As Formula One cars fly past at speeds of up to 200mph, one man captures them with a camera built in 1913.
Meet Joshua Paul, the only permanently accredited American photographer on the F1 tour.
While his contemporaries shoot up to 20 frames per second in a bid for the perfect back-page picture, Paul actively embraces the imperfections in his black and white portfolio.
"I'm trying to romanticize the sport," he tells CNN. "I just want to make it more emotional."
"The imperfections are part of it," he adds. "I could Photoshop them out or clean my holder, but things like scratches and dust marks add to the nostalgia."
After initially struggling to obtain access, Paul now travels around the world photographing the sport's biggest stars.
"It takes years for a team to say yes to a portrait," he tells CNN. "So I just thought: 'Let's take beautiful pictures that might appeal to someone that's not necessarily a racing fan, but who might then take an interest and see F1 through childhood eyes."
The photographer singles out this portrait of Red Bull driver Daniel Ricciardo as his favorite. "Daniel was very cool and very candid in front of the camera but he had this big smile on his face," Paul recalls. "I was just trying to get him not to smile!"
Not that it's just about the fastest drivers. Paul believes it's "the people behind the sport that make up the magic of Formula One."

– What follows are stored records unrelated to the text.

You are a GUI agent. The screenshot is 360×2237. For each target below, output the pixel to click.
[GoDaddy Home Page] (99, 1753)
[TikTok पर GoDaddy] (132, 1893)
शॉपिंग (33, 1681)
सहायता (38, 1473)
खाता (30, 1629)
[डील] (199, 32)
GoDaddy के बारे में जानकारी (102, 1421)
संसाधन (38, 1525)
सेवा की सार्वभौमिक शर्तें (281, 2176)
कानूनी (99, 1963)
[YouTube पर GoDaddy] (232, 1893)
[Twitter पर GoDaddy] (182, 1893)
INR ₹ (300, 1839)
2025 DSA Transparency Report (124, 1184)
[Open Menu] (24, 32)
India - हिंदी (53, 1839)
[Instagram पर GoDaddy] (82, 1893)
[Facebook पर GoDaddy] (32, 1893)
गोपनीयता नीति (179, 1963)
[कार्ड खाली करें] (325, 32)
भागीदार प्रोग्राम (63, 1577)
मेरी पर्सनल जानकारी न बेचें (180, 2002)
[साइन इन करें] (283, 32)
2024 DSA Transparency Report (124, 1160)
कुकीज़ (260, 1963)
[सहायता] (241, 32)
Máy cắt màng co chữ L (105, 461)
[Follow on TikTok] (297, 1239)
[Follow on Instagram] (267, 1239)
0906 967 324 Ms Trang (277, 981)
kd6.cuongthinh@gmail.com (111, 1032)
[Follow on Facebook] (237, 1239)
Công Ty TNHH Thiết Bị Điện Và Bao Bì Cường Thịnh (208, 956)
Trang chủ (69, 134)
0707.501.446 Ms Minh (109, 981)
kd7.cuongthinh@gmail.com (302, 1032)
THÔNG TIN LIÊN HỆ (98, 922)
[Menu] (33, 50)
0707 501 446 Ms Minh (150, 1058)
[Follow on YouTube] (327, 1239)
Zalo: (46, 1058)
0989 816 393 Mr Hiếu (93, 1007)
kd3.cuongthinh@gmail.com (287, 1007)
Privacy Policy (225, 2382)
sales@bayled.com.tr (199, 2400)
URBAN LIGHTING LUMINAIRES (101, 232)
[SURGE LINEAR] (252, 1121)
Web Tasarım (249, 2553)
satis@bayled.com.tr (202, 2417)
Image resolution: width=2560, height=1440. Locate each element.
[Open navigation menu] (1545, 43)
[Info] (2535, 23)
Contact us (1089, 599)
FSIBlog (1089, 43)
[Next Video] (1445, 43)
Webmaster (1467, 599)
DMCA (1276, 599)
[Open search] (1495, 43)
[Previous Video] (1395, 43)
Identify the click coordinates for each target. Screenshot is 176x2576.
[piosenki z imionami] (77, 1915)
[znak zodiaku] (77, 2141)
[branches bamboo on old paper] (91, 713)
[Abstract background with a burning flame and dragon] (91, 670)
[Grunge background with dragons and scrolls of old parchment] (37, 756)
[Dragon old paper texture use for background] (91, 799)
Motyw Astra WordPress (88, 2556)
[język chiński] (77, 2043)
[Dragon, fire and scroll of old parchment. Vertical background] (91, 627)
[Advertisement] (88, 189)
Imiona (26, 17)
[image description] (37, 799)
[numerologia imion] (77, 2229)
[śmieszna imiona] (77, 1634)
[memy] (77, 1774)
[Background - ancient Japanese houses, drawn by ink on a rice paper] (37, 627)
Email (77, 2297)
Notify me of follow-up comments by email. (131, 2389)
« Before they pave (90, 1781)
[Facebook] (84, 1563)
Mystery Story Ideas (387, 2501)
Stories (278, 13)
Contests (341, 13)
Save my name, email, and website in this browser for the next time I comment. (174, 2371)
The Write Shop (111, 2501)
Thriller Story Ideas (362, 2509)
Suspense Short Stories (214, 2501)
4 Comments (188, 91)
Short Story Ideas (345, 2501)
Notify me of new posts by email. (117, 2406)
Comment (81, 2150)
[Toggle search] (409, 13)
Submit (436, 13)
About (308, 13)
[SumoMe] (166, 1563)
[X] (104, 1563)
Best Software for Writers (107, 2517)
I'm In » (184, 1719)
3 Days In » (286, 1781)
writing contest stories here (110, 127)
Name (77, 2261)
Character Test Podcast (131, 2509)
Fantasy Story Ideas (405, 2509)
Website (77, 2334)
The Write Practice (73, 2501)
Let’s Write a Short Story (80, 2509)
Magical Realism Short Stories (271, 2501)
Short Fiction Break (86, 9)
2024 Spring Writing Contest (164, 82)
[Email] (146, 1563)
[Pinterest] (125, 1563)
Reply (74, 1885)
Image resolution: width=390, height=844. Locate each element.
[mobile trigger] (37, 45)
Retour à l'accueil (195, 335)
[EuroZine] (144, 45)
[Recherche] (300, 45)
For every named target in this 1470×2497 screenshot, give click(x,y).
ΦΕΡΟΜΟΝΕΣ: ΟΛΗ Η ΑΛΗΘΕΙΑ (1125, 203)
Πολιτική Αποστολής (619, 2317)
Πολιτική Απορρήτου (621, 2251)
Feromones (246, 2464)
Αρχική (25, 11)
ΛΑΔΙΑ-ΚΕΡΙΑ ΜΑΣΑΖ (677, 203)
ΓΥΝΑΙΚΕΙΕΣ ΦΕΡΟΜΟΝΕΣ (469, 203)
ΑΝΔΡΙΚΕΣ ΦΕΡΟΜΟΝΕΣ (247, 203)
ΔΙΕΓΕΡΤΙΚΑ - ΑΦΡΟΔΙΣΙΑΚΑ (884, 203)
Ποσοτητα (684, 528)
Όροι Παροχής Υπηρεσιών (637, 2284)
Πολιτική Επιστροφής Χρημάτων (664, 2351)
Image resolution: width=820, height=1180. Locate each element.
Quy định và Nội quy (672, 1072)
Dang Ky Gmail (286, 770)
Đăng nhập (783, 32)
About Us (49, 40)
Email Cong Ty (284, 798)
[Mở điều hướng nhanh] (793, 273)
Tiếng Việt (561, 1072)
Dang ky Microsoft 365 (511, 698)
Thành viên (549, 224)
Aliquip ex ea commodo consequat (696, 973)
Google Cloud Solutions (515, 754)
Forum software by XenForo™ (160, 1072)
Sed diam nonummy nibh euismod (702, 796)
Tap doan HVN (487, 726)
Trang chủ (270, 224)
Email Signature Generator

"I'm trying to let this portfolio evolve, and make it more about the people than the cars and the racing," he says.
In an age when the majority of the population can use the camera on their mobile phones to take a passable picture, Paul embraces "the process of photography."
Anticipation is key. "Because I only have 10 film holders, I'm limited to about 20 frames per session, so I think about the shot," he says.
"I try to let the drivers know I'm trying to do something different and often they'll indicate they like what I'm doing," the photographer concludes. "It could just be a nod or gesture, but it means a lot to me."